And top categories included broadcast TV, prepared foods, personal care products, colleges and universities and insurance.

While our advertising business continues to be more unpredictable than I would like on a quarter-to-quarter basis as this first quarter illustrates, I continue to believe that NCM’s combination of broad national reach engage millennial and Gen-C movie audiences, high quality Hollywood event programming and high impact viewable impressions positions us very well for the future.

As you know, our national pre-show inventory is sold through the scatter market, content partnerships and other upfront commitments.

We look forward to once again taking our place among the top national video networks to present NCM’s 6th Annual Upfront Luncheon Event in New York City's AMC Loews Lincoln Square on May 17, to showcase the best of the big screen to the media buying community.

We will be introducing a new Chief Revenue Officer, Scott Felenstein, who just joined us from Discovery Communications and plan to make some exciting announcements. So be sure to stay tuned. We also made great strides in growing our NCM network in Q1, led by out Affiliate Partnership team.

Our relationships with our exhibitors were a key focus on that business and fundamental to continuing to grow the number of impressions we have available to sell for advertisers.

As we announced in March, we strengthened that network with the addition of five new affiliate partners having 71 new theaters, 533 screens and approximately 20 million attendees to our national theater network, enabling us to better compete in the Board of Premium Video Marketplace.

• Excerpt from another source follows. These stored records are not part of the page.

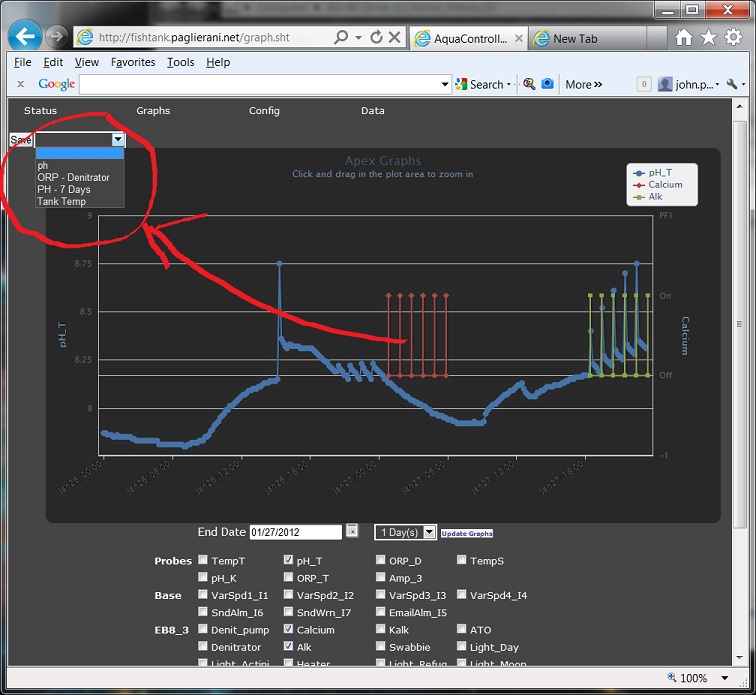Viewport: 756px width, 695px height.
Task: Click the Calcium legend entry on graph
Action: point(664,185)
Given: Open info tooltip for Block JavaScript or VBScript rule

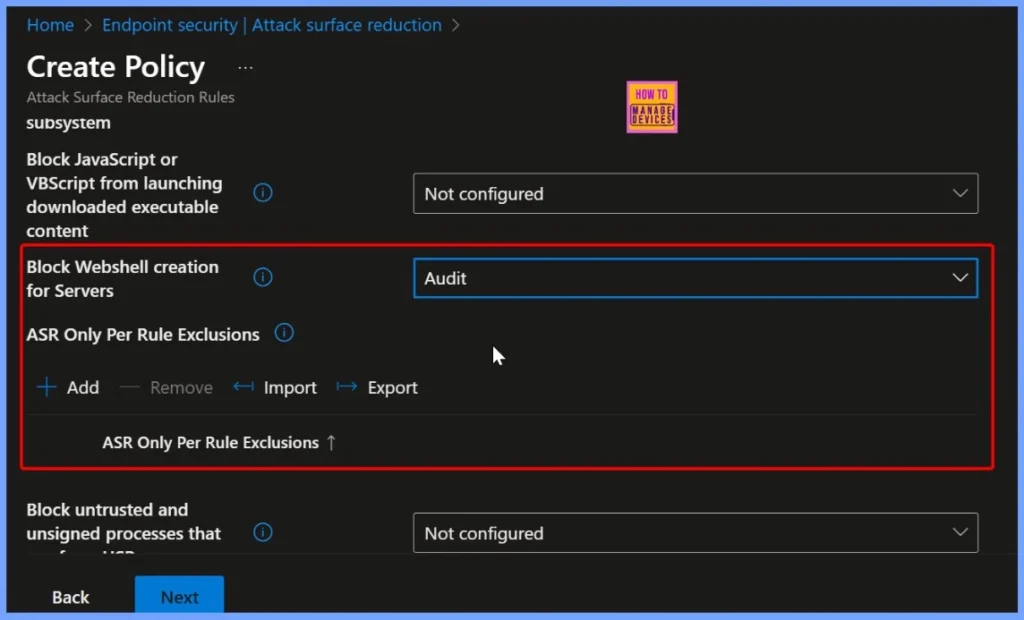Looking at the screenshot, I should pyautogui.click(x=263, y=193).
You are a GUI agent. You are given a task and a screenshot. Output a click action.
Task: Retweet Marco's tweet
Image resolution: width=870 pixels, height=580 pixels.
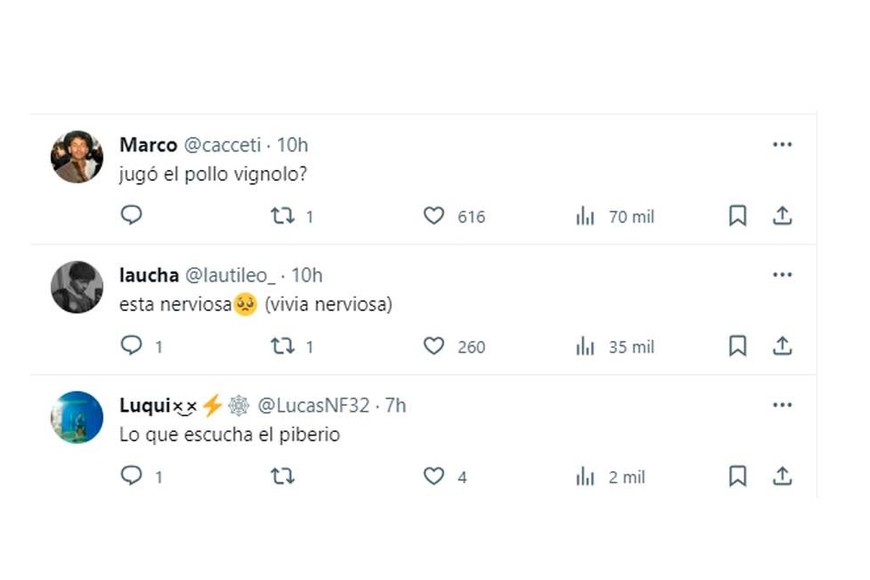point(283,215)
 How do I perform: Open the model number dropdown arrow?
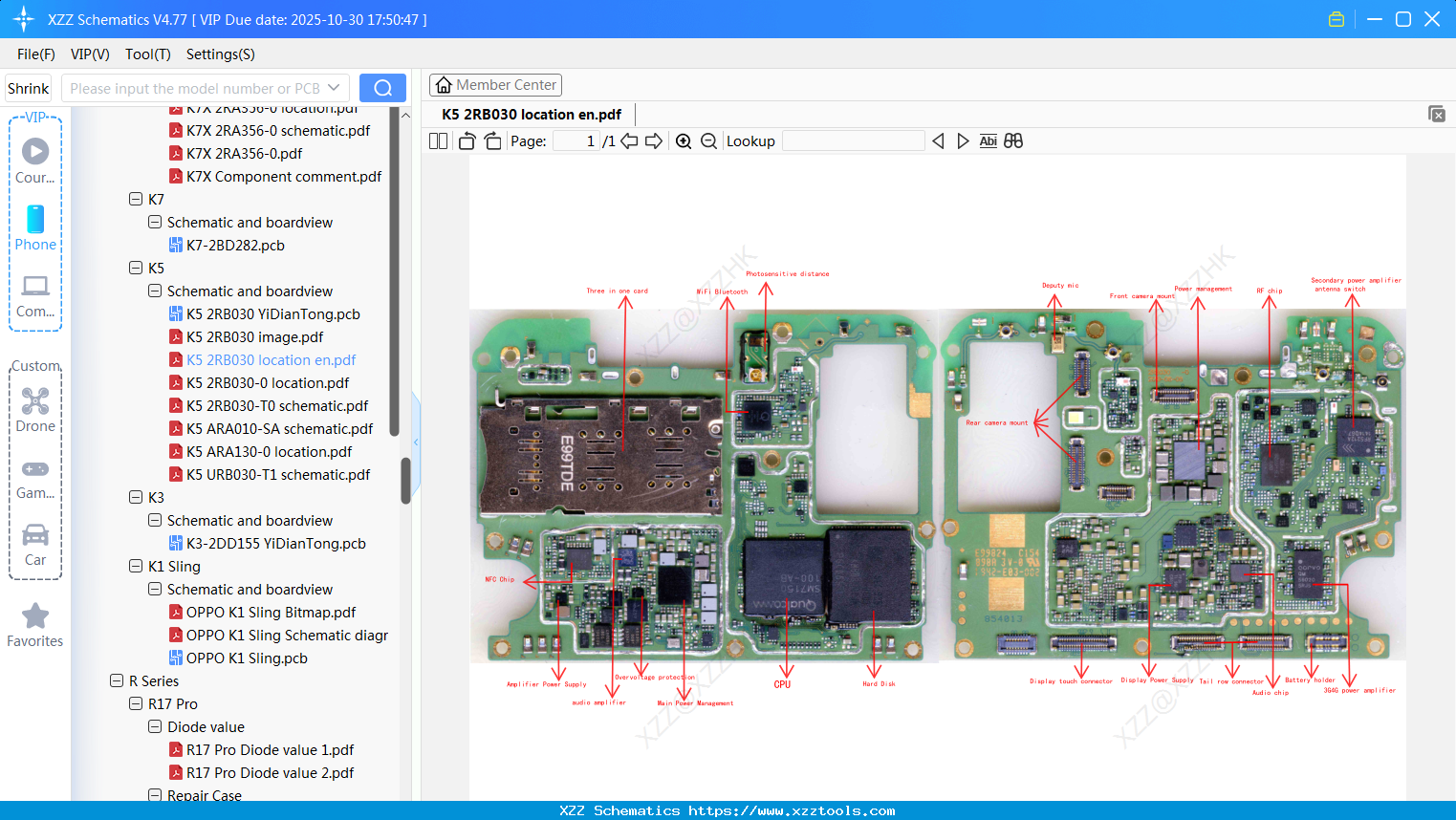coord(334,88)
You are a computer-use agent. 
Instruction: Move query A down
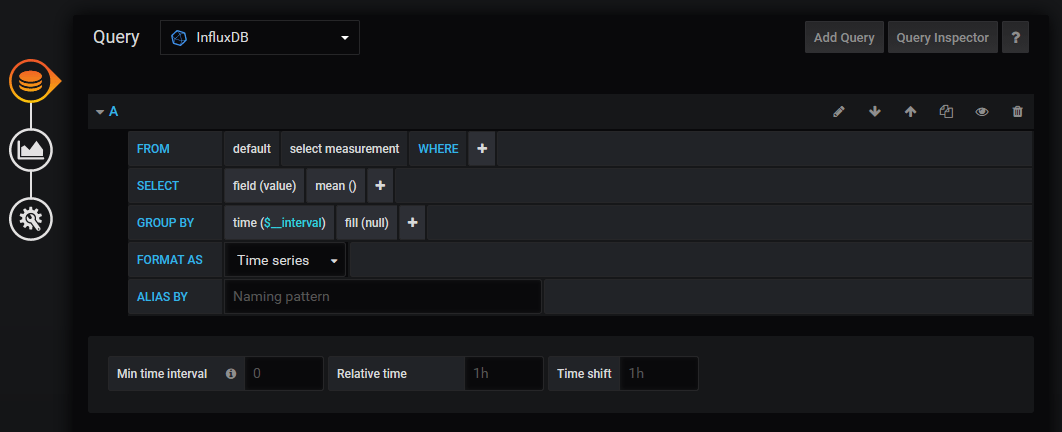tap(875, 112)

On the outcome of the DOJ Final Order regarding AMC’s acquisition of Carmike resulted in the transfer of 17 theaters with 9.5 million attendees from NCM to another cinema advertising provider, we have already more than made up for it with new affiliate partnership agreements with top theater circuits including Bow Tie Cinemas, Cinergy Entertainment and Main Street Theatres, resulting in the movement of 54 theaters and 10 million attendees to NCM, as well as an additional 17 theaters and 10 million new attendees joining us from Megaplex Theatres, a major exhibitor which had previously sold their own National advertising in-house.

It’s gratifying to see exhibitor partners exhibited partners like these who had previously worked with another network recognize the value of becoming part of the number one millennial network in the U.S. And we are proud to welcome them aboard as exclusive affiliate partners.

And finally we continue to invest in the business as part of our plan to accelerate the timeline to complete our new CRM system, sales proposal and inventory management systems, as well as further the development of new audience targeting systems and data management platforms.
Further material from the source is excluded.